However, we went back to the Residency to get something to eat.
All had returned with the exception of Mr. Simpson and Captain
Butcher, who were still at the Jubraj’s house, and Mr. Brackenbury,
whose exact whereabouts were unknown. We had commenced
lunch, when my husband asked me if I would give orders that some
food should be sent to the two officers who were not able to leave
their posts, and I went away to a little room adjoining the dining-room
and commenced cutting sandwiches for them, as the servants had
disappeared, and one had to get everything for one’s self or go
without.
I had been busily engaged for about ten minutes, when I heard a
sound which filled me with alarm, and a bullet crashed through the
window above my head.
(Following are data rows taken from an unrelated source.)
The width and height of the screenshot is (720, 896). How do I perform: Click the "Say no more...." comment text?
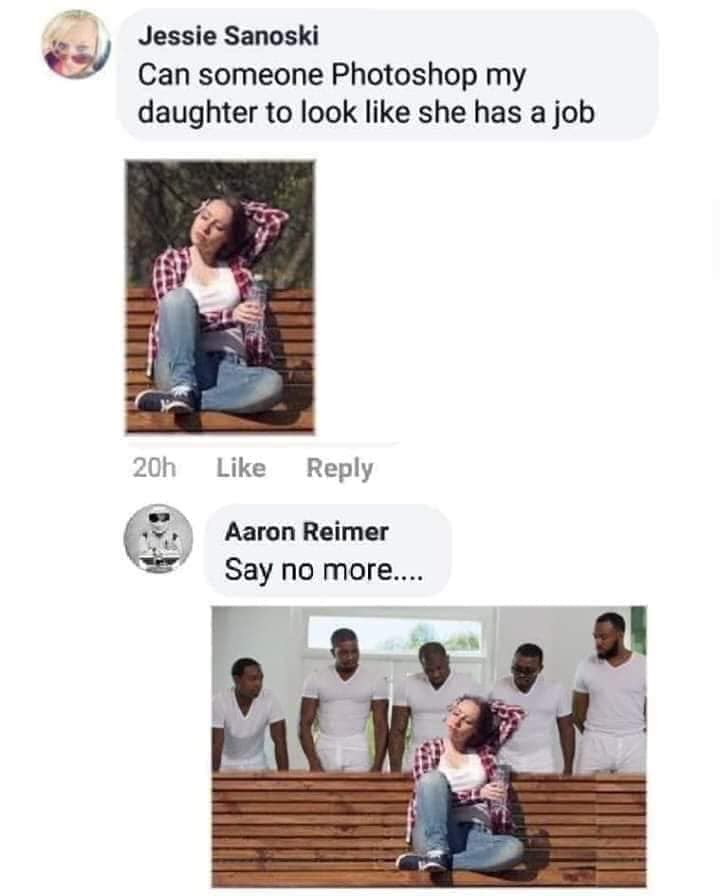tap(324, 570)
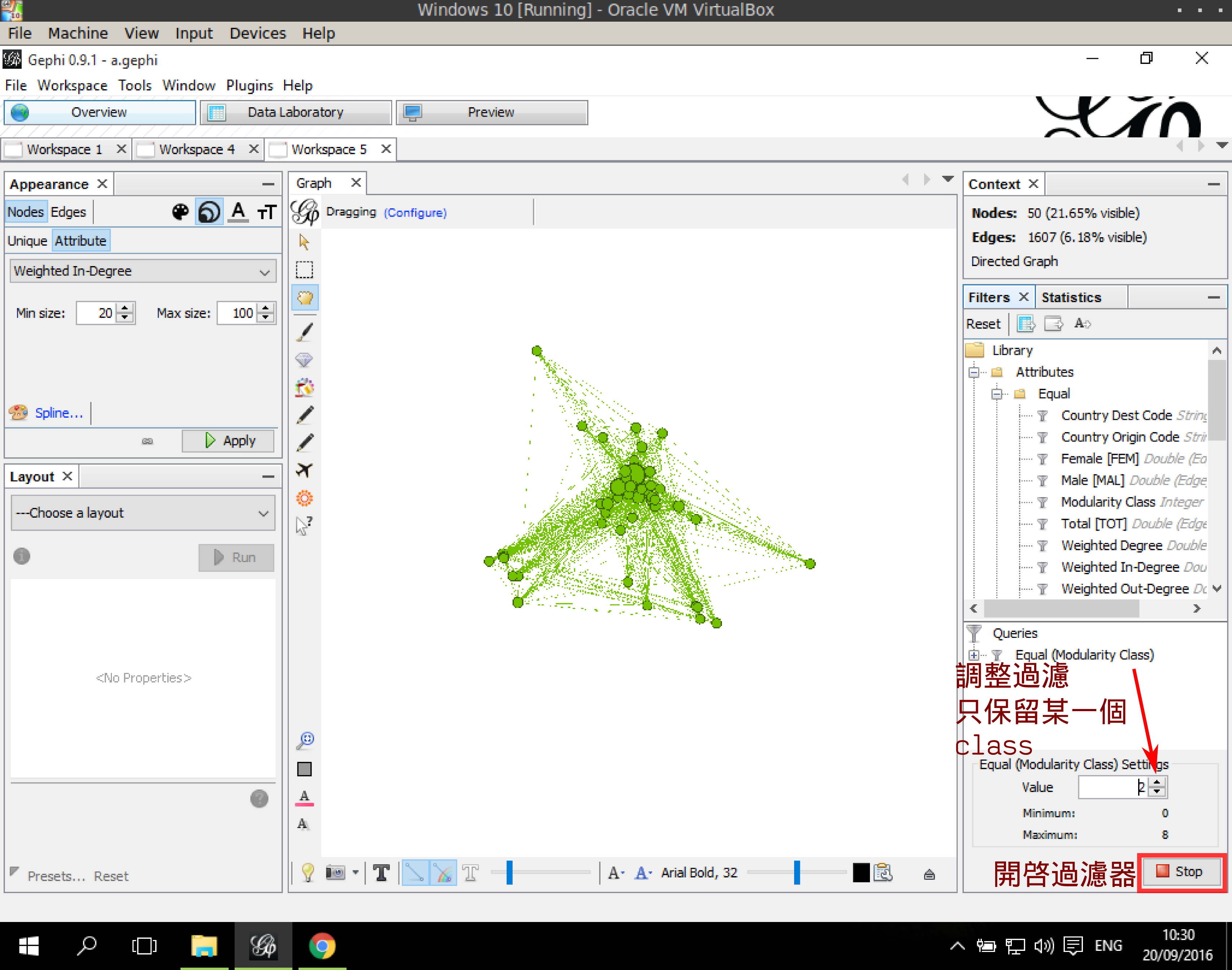1232x970 pixels.
Task: Select the drag/move tool in toolbar
Action: click(305, 298)
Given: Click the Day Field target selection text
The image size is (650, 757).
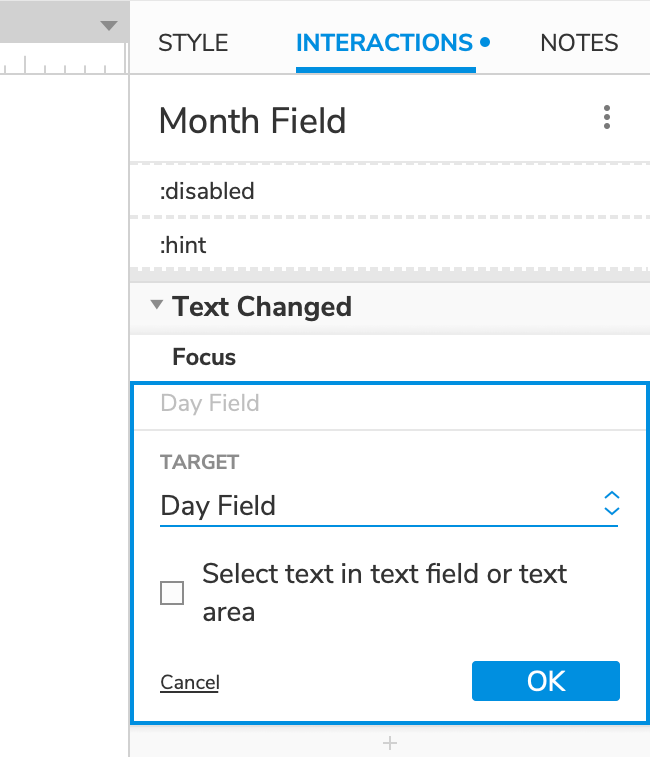Looking at the screenshot, I should [218, 505].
It frightened me more than the one at the
telegraph-office had done, and I dropped my knife, left the
sandwiches as they were, and rushed into the dining-room. All the
officers meanwhile had gone out, and had found that the Manipuris
had crept round to the back of the Residency and commenced an
attack upon us, using as cover the Naga village which lay between
our grounds and the river. This was a clever move on their part, and
it was some time before the troops could drive them back, as most of
our men were engaged in holding the posts inside the palace
captured early in the morning, and this left only a small guard for the
Residency, treasury offices, and Sepoys’ camp. Eventually our party
set fire to the Naga village, and drove the Manipuris out. Bullets had
made their way through the window-panes and doors of the dining-
room, and had smashed some of the breakfast-things and the glass
on the sideboard. It was difficult to find out the most secure place in
the house, as the firing was hot in the front of the Residency by this
time, and the walls, being only lath and plaster, were little or no
protection.
My husband suggested my descending to the cellars, which were
under the house and built of stone; but I did not like the idea, and
remembered how scornful I had been when we had talked over
matters weeks before, and he had joked about the snug corner he
would make ready for me in the basement of the house. So I made
up my mind to remain above-board, so to speak, until the worst
came to the worst. It was heart-rending to see the work of
destruction which was proceeding in the different rooms meanwhile.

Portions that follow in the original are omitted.